En el amanecer del primer viernes de Mayo de aquel año se libró una gran batalla en las afueras de la ciudad, en la que un reducido ejercito cristiano se enfrentó a miles de musulmanes.
Los jacetanos, dirigidos por el conde visigodo Aznar Galíndez, aguantaron el tipo con escasísimos medios y un valor épico.
Al mediodía, cuando todo hacía presagiar lo peor, las mujeres jacetanas, que aguardaban en sus casas, decidieron acudir al campo de batalla armadas tan sólo con sus utensilios domésticos.
El reflejo de los rayos del sol sobre sus rudimentarias herramientas y las hojas de boj que les cubrían provocaron el pánico en el rival. Los moros creyeron ver a lo lejos la llegada de nuevos ejércitos cristianos y huyeron.
El regreso a Jaca se convirtió en una fiesta. Portando las cuatro cabezas de los jefes del ejercito moro, los jacetanos celebraron la victoria y su libertad.

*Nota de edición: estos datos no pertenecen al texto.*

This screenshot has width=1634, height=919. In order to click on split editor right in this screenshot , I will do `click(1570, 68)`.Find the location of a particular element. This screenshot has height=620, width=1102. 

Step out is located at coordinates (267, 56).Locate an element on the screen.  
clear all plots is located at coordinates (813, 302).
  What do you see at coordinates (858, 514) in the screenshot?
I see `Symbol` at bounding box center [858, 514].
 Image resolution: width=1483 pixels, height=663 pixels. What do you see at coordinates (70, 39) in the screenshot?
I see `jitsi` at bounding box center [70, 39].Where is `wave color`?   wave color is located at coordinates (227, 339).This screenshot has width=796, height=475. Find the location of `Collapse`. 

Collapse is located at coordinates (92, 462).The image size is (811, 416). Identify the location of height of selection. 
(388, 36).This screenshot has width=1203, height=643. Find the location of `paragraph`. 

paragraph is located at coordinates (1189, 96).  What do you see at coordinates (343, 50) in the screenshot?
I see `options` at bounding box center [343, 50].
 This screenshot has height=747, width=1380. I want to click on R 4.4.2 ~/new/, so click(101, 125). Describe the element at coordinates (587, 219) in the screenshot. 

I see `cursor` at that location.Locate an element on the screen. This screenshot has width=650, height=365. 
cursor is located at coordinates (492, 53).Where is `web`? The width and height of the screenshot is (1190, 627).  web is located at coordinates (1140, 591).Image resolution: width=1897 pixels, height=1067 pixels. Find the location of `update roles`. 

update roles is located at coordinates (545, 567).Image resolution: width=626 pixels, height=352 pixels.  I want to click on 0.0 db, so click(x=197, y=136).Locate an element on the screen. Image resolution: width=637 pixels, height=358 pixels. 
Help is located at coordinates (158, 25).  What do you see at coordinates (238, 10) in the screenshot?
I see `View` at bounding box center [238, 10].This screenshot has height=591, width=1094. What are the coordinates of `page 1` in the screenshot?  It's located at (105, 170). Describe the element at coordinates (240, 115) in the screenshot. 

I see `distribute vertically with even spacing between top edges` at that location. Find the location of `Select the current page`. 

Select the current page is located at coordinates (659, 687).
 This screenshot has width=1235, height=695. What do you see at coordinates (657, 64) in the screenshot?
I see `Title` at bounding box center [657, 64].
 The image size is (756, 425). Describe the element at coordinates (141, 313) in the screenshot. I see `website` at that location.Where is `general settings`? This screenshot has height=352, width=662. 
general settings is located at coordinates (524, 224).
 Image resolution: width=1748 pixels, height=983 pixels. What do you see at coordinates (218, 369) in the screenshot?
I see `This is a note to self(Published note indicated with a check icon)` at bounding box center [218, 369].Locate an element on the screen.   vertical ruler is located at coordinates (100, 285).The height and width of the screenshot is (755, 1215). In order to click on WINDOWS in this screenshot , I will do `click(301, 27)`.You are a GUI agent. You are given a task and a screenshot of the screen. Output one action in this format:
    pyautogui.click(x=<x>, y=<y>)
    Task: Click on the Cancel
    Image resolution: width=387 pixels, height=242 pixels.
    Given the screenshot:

Desde entonces, cada primer viernes de Mayo la ciudad revive el acontecimiento y cientos de ciudadanos se visten con trajes de la época para participar en un desfile multitudinario.
En la fiesta conviven la realidad y la leyenda sin saber bien a que ceñirse en cada episodio. Alfonso X "El Sabio" recogía el suceso en el IV Libro de su "Grande y General Historia", aunque no contribuía a disolver las dudas sobre la fecha exacta en que se produjo.
La figura central de la fiesta es el conde Aznar Galíndez, un noble visigodo que gobernó los valles de Echo y Canfranc con el reconocimiento de Carlomagno.
Tuvo que poner a prueba su capacidad de gobernante para lograr defender la codiciada plaza de Jaca. Su mayor logro fue que los jacetanos le secundaran en la batalla ante el moro invasor.
Jaca conmemora la gesta de sus antepasados desde hace varios siglos.
En el siglo X se levantó la Ermita de la Victoria en el lugar donde supuestamente se libró la batalla. Desde entonces, los jacetanos bajan cada mañana del primer viernes de Mayo a este paraje y sustituyen las lanzas, las espadas y los escudos con los que lucharon sus antepasados por un buen almuerzo compuesto de migas, chorizo, costillas y, por supuesto, todo regado con vino de la tierra.
Después, siguiendo fielmente los pasos de las hueste del Conde Aznar, todos regresan a Jaca para vivir el momento más intenso.